A tradição cristã nunca reduziu a contemplação e a meditação como um sistema de técnicas

Muitos falam da necessidade de contemplação; há outros que ensinam técnicas de contemplação; outros ainda estudam os benefícios da contemplação para a saúde. Mas, afinal, o que é contemplação?

A partir do século XX, o mundo ocidental se voltou repentinamente para as práticas de contemplação inspiradas em religiões orientais, como o hinduísmo e o budismo. Firmou-se entre as pessoas a opinião comum de que as religiões orientais são mais espirituais do que o cristianismo, e o resultado disso é que algumas palavras se tornaram mais conhecidas do que muitas palavras cristãs. Hoje, por exemplo, usamos a palavra “guru” como sinônimo de perito em todo tipo de conhecimento e técnica. Outro exemplo é a palavra “mantra” para indicar qualquer tipo de bordão, expressão repetida, slogan de publicidade ou de marca.

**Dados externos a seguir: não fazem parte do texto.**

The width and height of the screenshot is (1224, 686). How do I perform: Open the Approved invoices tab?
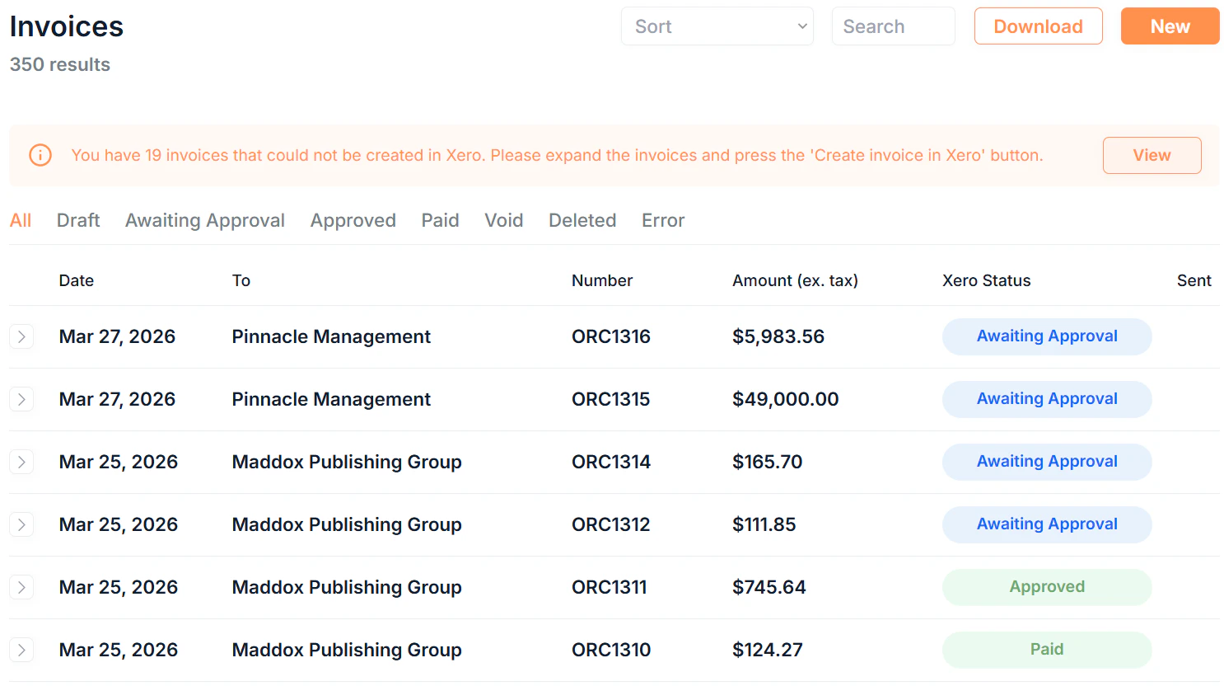(353, 220)
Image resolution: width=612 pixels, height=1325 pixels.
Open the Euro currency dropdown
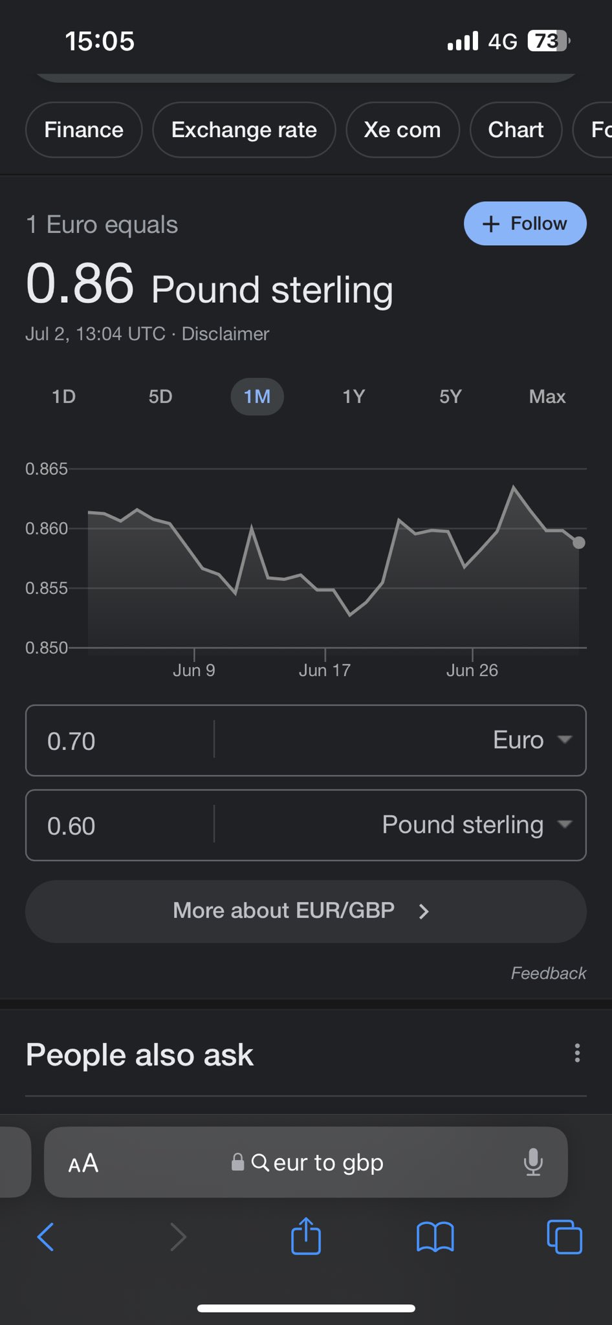[x=532, y=740]
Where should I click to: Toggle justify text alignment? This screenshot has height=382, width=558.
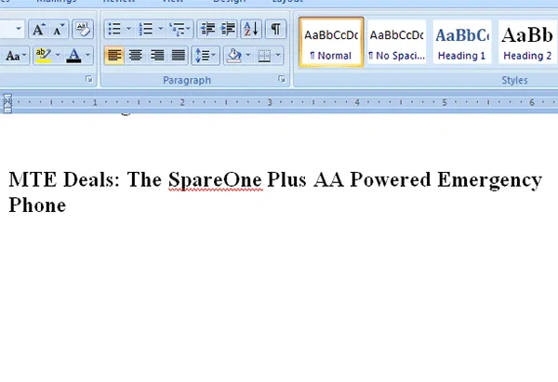click(179, 56)
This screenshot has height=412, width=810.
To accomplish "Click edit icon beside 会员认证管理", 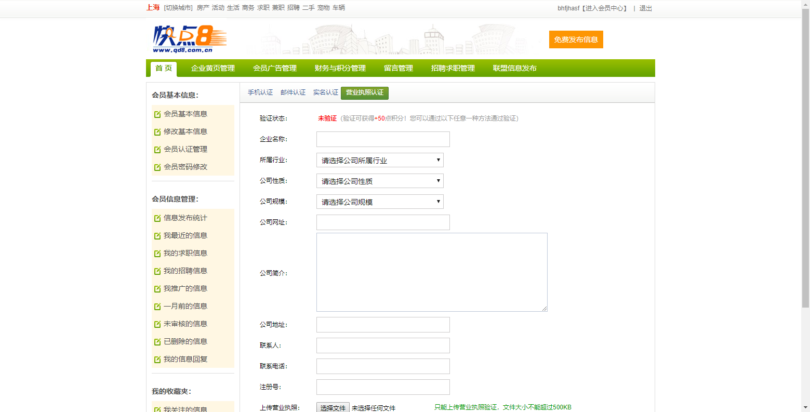I will pyautogui.click(x=157, y=150).
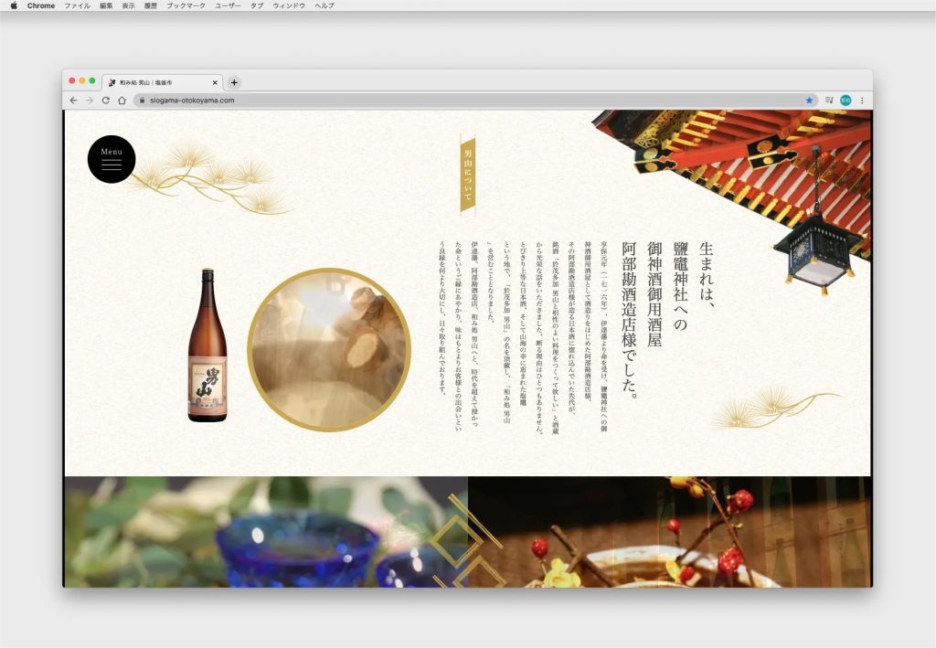This screenshot has height=648, width=936.
Task: Select the 和み処 男山 browser tab
Action: [155, 82]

Esses poucos exemplos mostram como a sede humana de contemplação religiosa se manifesta nos contextos culturais mais secularizados em que as pessoas vivem. Até mesmo essa necessidade básica se tornou um produto de consumo. Técnicas de relaxamento e de meditação são vendidas e compradas, e mesmo que sejam oferecidas gratuitamente, tais produtos continuam inseridos no sistema produtor-consumidor.

A tradição cristã nunca reduziu a contemplação e a meditação como um sistema de técnicas. O cristianismo, nas suas diversas escolas de espiritualidade, nunca oferece para as pessoas um “produto pronto para o consumo”; oferece sim um modo de vida no qual a oração é componente-chave.

Para dar uma pequena “amostra-grátis” (com muitas aspas nesta expressão!) proponho a leitura do evangelho da transfiguração como uma passagem que nos faz entrever o que é a contemplação cristã. Por isso, antes de continuar a leitura deste artigo, leia Mc 9,2-13, a fim de poder, no fim, voltar a meditar a mesma perícope.

Para contemplar é preciso primeiro aceitar que Jesus nos conduza a um lugar retirado, ao alto do monte assim como ele conduziu Pedro, Tiago e João. Essas são, portanto, as condições para quem deseja: o recolhimento habitual, mesmo em meio a várias ocupações, o silêncio para ouvir a Palavra de Deus, ter o olhar livre de distrações e para ver a luz do rosto de Deus.

Não somos nós que provocamos a revelação de Deus. Mesmo que sejam necessárias e indispensáveis as purificações, a atitude fundamental de quem contempla é a da humilde atenção e a da espera paciente e confiante.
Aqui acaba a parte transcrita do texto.